Benjamin Whitworth (24 May 1816 – 24 September 1893) was an Irish politician who represented constituencies in Ireland at the United Kingdom Parliament in Westminster, London.
Benjamin Whitworth was born in Manchester in 1816. He came to Drogheda as a child; his father was an English corn merchant, and his mother was an Irish seamstress.
Benjamin was educated in England, and he later went into business himself in Manchester. However he returned to Drogheda, and founded the Greenmount and Boyne Mills in 1865. This factory once employed 1,200 people and exported linen throughout the world.[1]

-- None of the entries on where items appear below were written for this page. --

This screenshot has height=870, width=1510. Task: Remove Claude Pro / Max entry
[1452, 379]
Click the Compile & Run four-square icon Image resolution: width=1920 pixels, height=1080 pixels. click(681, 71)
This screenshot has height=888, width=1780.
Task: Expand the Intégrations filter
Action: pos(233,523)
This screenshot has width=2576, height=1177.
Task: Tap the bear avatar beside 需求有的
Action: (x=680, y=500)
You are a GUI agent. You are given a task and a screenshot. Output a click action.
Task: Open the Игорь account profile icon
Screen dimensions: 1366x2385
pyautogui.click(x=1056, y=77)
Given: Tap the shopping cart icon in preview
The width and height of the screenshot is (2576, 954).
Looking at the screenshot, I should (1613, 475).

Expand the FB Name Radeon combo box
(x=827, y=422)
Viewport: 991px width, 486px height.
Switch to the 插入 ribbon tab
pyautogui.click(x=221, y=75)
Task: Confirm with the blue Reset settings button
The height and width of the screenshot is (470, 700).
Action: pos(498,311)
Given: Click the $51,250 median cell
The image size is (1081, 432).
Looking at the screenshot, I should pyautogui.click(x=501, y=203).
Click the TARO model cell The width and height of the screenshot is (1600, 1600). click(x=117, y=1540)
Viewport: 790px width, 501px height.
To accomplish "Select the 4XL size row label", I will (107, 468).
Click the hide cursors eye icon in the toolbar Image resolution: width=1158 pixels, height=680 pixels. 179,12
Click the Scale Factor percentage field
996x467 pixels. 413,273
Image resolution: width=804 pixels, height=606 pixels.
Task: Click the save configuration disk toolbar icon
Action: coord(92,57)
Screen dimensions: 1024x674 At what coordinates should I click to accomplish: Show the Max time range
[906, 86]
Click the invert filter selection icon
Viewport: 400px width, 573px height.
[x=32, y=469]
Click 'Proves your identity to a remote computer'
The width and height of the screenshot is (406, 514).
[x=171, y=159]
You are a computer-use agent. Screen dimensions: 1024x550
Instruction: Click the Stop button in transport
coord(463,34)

He was returned for Drogheda, as a Liberal, in the 1865 general election. However his 1868 re-election was declared void and he was replaced by his son Thomas Whitworth, in an unopposed by-election on 15 March 1869.[2]
Benjamin Whitworth was elected Member of Parliament for Kilkenny City, in a by-election in 1875. He resigned in 1880 to contest the Drogheda constituency in a by-election as a Home Rule candidate.[3] Elected unopposed in the 1880 general election, he sat as MP until the constituency was abolished in 1885.[4]
He was a major benefactor to the town of Drogheda, overseeing the construction of the public water supply system in the town. In 1865 he built the Whitworth Hall, located on St. Laurence's Street, which he later donated to the people of the town.[5] He helped to build the Christian Brothers monastery, formerly at Sundays Gate. He was awarded the freedom of the Borough in 1877.[1]
Whitworth died in London in 1893 aged 77.
John Porter dedicated his 1876 publication, History of the Fylde of Lancashire,[6] [7] to Whitworth "in admiration of his enterprise, generosity, and philanthropy".[8]